Problemstellung im Zusammenhang mit der Einstufung Österreichs als Hochrisikogebiet durch Deutschland: Die deutsche Reisewarnung für Österreich sieht vor, dass die Kinder (unter 12 Jahren) von deutschen Urlauberfamilien, in denen die Eltern geimpft sind, bei der Rückreise von Österreich nach Deutschland, in Quarantäne müssen.

Beispiel: Familie Müller kommt mit 2 Kindern, 6 und 10 Jahre alt, zum Skiurlaub nach Österreich. Die Eltern sind geimpft, die beiden Kinder nicht, weil für Kinder in diesem Alter erst seit 25. November 2021 eine Zulassung des Corona-Impfstoffes des Hersteller Pfizer/Biontech für Kinder ab fünf Jahren besteht. Beide Kinder müssten nach der Rückreise von Österreich nach Deutschland zu Hause eine 5-tägige Quarantäne einhalten.

Österreich fordert nun die deutsche Bundesregierung auf, diesen Vorschlag der EU-Kommission zu berücksichtigen, damit (nach Ende des Lockdowns in Österreich) keine Benachteiligung von Familien mit Kindern in diesem Alter mehr besteht.
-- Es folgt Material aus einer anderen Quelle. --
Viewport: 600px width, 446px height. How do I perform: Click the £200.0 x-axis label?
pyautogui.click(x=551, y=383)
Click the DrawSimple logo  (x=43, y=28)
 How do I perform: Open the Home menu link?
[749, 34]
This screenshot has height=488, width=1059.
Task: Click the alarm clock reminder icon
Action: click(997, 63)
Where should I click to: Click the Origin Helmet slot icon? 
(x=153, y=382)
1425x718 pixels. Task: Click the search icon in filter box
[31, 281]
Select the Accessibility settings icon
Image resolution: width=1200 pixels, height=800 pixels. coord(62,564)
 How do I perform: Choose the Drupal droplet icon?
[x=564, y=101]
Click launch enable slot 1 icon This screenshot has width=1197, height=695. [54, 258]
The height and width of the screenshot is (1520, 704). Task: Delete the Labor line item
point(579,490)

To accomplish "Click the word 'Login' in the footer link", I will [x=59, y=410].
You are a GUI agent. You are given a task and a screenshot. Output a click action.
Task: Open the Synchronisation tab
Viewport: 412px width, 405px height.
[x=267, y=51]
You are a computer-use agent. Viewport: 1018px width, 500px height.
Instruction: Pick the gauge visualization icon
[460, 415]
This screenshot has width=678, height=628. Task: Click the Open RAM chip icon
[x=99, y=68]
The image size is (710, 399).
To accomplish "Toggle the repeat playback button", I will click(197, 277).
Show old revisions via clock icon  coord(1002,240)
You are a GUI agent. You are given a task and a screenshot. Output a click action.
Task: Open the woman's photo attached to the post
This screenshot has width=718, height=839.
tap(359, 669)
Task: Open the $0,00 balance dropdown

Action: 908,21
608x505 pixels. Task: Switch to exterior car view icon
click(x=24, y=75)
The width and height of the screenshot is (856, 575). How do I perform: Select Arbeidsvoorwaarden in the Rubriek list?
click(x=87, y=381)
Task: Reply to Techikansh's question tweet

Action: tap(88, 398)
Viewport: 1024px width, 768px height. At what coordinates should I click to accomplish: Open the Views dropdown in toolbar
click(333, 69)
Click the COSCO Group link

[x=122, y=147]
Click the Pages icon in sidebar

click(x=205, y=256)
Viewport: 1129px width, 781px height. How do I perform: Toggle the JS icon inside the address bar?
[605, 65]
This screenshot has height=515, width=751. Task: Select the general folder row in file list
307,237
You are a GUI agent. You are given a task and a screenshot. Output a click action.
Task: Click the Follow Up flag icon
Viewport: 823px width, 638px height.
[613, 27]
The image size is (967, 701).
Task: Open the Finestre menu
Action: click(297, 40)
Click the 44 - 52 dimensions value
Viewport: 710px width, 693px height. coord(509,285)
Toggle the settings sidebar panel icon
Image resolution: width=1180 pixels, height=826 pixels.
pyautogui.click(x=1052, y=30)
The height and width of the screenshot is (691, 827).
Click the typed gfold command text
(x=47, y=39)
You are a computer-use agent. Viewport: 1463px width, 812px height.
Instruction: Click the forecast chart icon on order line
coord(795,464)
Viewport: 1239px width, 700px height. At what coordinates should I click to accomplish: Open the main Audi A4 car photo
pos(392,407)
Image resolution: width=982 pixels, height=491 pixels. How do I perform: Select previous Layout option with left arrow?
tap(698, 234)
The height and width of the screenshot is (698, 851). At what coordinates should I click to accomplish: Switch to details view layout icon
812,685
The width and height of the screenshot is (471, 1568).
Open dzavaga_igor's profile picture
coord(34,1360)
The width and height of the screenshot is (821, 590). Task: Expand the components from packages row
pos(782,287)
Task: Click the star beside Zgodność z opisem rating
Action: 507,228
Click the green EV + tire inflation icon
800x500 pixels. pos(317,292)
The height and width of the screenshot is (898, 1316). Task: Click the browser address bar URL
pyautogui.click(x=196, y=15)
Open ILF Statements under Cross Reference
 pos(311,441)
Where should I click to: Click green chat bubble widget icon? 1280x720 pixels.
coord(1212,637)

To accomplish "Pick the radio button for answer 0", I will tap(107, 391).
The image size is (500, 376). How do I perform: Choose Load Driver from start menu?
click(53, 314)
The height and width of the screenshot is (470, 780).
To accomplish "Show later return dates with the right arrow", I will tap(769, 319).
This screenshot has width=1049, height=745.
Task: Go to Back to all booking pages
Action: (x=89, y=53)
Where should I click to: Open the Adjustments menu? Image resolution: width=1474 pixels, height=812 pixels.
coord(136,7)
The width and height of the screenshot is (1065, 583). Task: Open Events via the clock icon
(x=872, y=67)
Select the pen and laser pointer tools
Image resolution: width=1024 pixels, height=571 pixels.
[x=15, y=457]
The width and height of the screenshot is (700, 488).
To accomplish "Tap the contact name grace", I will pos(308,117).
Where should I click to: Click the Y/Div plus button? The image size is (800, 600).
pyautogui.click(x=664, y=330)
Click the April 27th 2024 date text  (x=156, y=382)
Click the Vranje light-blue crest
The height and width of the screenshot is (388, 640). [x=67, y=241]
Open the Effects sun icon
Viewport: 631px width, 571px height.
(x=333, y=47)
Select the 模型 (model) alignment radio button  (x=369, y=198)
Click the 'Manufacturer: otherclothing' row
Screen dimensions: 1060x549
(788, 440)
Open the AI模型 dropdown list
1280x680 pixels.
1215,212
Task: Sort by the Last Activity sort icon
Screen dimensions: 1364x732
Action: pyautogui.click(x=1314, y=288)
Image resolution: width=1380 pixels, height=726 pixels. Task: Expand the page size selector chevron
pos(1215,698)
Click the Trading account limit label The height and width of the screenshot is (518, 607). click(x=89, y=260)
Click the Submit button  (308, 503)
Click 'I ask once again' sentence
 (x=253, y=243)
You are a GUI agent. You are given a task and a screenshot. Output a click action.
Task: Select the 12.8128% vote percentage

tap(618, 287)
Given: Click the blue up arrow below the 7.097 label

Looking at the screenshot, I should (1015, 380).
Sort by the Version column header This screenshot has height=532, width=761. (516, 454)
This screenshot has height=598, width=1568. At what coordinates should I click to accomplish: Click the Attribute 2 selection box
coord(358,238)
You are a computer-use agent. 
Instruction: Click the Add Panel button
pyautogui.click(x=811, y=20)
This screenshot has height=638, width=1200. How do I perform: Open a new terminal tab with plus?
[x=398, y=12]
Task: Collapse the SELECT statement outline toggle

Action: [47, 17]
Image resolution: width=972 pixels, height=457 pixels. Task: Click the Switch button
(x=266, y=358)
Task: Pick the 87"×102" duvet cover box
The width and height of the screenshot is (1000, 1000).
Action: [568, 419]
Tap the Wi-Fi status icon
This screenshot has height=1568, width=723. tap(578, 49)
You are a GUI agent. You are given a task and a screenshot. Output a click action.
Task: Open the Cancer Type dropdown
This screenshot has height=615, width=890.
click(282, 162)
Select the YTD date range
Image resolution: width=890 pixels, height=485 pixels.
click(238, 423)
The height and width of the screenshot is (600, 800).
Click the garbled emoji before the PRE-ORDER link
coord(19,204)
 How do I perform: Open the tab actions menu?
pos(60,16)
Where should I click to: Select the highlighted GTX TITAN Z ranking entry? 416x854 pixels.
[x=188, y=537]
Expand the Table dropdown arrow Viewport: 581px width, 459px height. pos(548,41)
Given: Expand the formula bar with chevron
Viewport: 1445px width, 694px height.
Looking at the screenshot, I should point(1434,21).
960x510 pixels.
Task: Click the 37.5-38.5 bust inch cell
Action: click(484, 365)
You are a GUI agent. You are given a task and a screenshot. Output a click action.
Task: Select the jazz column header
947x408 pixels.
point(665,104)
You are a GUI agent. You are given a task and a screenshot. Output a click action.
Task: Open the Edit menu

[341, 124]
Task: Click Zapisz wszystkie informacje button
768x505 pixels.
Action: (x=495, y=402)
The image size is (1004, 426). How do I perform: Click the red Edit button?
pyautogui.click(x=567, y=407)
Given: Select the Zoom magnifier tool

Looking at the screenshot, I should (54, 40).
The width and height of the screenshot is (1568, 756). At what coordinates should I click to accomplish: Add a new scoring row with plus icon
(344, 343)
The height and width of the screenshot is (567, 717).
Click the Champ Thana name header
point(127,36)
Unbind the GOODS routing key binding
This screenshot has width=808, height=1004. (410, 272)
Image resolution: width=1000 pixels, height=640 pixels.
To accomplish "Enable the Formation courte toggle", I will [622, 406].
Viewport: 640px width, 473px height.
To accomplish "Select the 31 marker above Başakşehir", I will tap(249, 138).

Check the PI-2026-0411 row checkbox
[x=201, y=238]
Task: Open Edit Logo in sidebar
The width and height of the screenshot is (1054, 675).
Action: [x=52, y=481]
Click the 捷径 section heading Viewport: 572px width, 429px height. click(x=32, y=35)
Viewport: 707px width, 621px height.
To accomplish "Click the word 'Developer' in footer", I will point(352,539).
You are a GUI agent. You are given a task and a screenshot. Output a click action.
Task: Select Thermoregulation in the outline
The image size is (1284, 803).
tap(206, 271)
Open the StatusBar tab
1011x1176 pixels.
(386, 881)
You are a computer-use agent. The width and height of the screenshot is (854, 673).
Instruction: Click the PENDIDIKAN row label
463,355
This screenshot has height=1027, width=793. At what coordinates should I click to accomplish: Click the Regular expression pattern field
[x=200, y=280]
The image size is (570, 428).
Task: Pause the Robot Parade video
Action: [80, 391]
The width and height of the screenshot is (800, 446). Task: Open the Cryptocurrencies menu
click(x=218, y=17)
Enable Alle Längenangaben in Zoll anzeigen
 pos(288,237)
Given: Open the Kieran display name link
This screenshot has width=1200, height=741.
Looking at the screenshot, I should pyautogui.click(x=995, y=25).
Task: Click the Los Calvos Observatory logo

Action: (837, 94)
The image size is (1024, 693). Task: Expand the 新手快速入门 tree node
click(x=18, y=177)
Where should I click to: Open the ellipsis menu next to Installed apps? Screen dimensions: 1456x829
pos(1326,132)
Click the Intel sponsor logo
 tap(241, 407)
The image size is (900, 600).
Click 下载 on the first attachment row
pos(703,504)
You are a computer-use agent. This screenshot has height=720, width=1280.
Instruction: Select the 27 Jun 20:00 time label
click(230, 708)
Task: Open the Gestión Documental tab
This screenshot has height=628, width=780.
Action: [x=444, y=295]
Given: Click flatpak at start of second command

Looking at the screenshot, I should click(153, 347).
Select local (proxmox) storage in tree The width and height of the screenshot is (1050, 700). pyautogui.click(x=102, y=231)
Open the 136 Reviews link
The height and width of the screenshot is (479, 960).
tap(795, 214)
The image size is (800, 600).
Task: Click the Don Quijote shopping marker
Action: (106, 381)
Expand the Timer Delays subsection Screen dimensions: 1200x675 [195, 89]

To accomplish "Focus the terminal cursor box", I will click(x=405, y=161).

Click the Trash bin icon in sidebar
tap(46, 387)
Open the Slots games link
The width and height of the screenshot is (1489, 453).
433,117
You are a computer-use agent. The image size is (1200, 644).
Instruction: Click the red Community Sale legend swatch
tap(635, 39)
„Gerade auf europäischer Ebene sind einheitliche Regelungen wichtig. Ein Fleckerlteppich an verschiedenen Regeln verwirrt die Menschen und führt zu Unsicherheit. Ich begrüße die Vorschläge der EU Kommission daher sehr und wünsche mir, dass sie von den Mitgliedsstaaten, vor allem aber von Deutschland, möglichst rasch berücksichtigt werden. Für Österreich ist das für die Zeit nach dem Lockdown von großer Bedeutung,“ so Tourismusministerin Elisabeth Köstinger.